7 どんなときでも口元には笑みを浮かべる。
8 会話の質を高める。
9 いい話をする。
10 心に向かって話す。
第3章 お年寄りの「暮らしや環境」の中に置いておきたい心のスイッチ
1 手が届くようにする。
2 過去や未来を見えるようにする。
3 予定や習慣をつくる。
4 健康についての話をする。
5 死についての話をする。
6 認知症状についての話をする。
7 頼れる人になる。
8 頼みやすい人になる。
9 元気のいい姿を見せる。
10 鏡になる。
第4章 お年寄りの「生きる気持ち」が前を向くための心のスイッチ
1 責任を持ってもらう。
2 望みは叶える。
3 約束をする。
4 ずっといると伝える。
5 会いに行く。
6 本人に聞く。
7 支配しない。
8 1に手助け、2に自立。
9 励ましに始まり、励ましに終わる。
10 心の温度を温める。
第5章 高齢者ケアをする人のための心のスイッチ
1 介護ではなく福祉をする。
2 老いとは不治の病だと考える。
3 いちばん大変なのは本人だと考える。
4 お年寄りにはかなうわけがないと考える。
5 こちらの「ふつう」は捨てる。
6 高齢者という服を着ていると思う。
7 怒りはSOSと思う。
8 今日一日を特別な一日だと思う。
9 単なるお手伝いにならない。
10 高齢者ケアは長いホスピスだと考える。
あとがき
【本文の一部掲載】
|
お年寄りの笑顔のためのほんのちょっぴり長いまえがき
想像してみてください。
あなたはいよいよ老いを迎えました。
その時、どんな心境ですか?
こうなったのなら、今後はこうしていたい……。
こうなったのなら、これからはこうありたい……。
こうなったのなら、できる限りつらい思いも情けない思いもしたくない……。
自分の人生が終わっていくことを感じた心の底には、いろいろな思いが渦巻くことでしょう。その時、これまで生きてきた中ではあまり感じることがなかった考えが、心に浮かんでいるかもしれません。
どうやら老いを迎えた人の「ふつう」って、そうではない人の「ふつう」とはちょっと違うようです。だからこそ、まずはその違いを知って、お年寄りの「ふつう」を基準にした高齢者ケアをすればいい。これがいちばんシンプルな結論じゃないかと私は思っています。
そして今回、みなさんに手に取っていただいたこの本は、お年寄りの「ふつう」を基準にした高齢者ケアの方法をまとめた本です。題して、「お年寄りを笑顔にする50のスイッチ」と申します。
※
私は、高齢者と高齢者ケアを取材しているフリーランスライターです。2011年の春から、独自の取材スタイルで「人生の最後の時間を生きるみなさんの声」を集めはじめました。
その取材をしていく中で、高齢者ケアを実践する方々ともたくさん出会ってきました。
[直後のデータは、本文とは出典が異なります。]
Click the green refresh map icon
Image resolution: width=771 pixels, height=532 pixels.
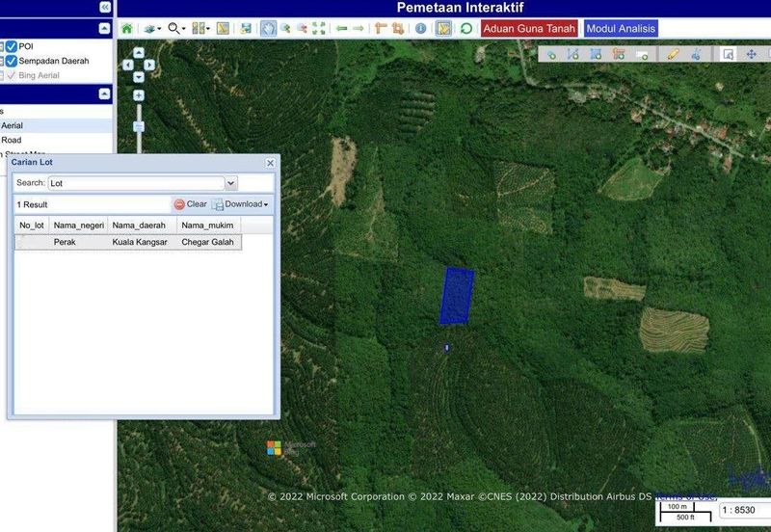[x=466, y=29]
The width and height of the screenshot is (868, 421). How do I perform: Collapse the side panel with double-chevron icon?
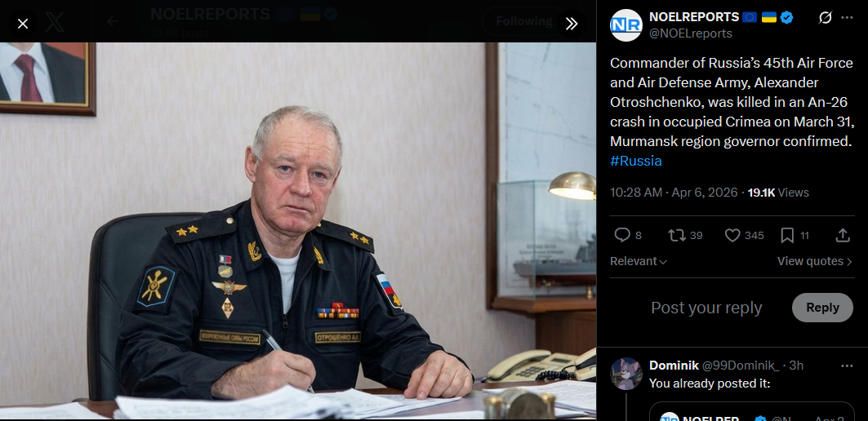(572, 23)
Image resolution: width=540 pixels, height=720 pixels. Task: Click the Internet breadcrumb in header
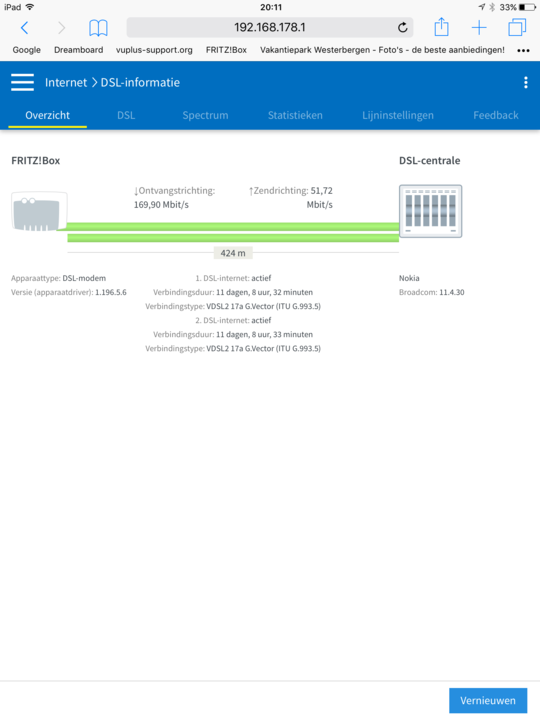click(x=66, y=83)
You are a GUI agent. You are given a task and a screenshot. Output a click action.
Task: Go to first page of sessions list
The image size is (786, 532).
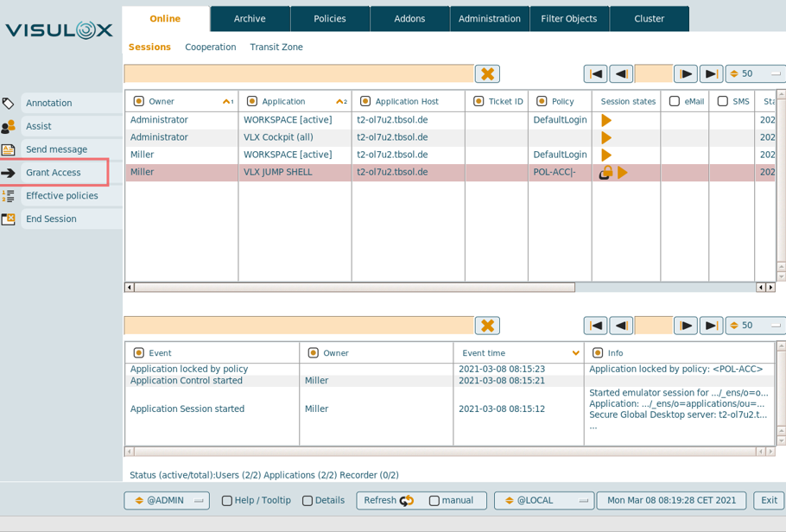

中には、上手に高齢者ケアをする人もいましたし、逆にお年寄りをケアすることが苦手でうまくいかない人もいました。また、いろいろな施設やいろいろなご家族とも広くお付き合いさせていただきました。そのようにして、できる限り高齢者ケアの全体像をとらえられるよう取材を続けてきました。
さらに、私自身も夜勤専任介護士として有料老人ホームで3年間勤務し、それ以外にも高齢者向け移動教室「来てくれる教室」という場づくり活動を立ち上げて、継続してきました。
現在の取材のメインはその「来てくれる教室」です。
訪問させていただく施設は年々増え、今では東京と神奈川あわせて13カ所に増えました。(2015年12月現在。基本的に月2回ずつ訪問。1回の訪問につき1〜3教室)。年間では360教室ほど開催していますので、平均すると、ほぼ毎日どこかで10人前後のお年寄りとおしゃべりをして、密に接する時間作りや場作りをしているということになります。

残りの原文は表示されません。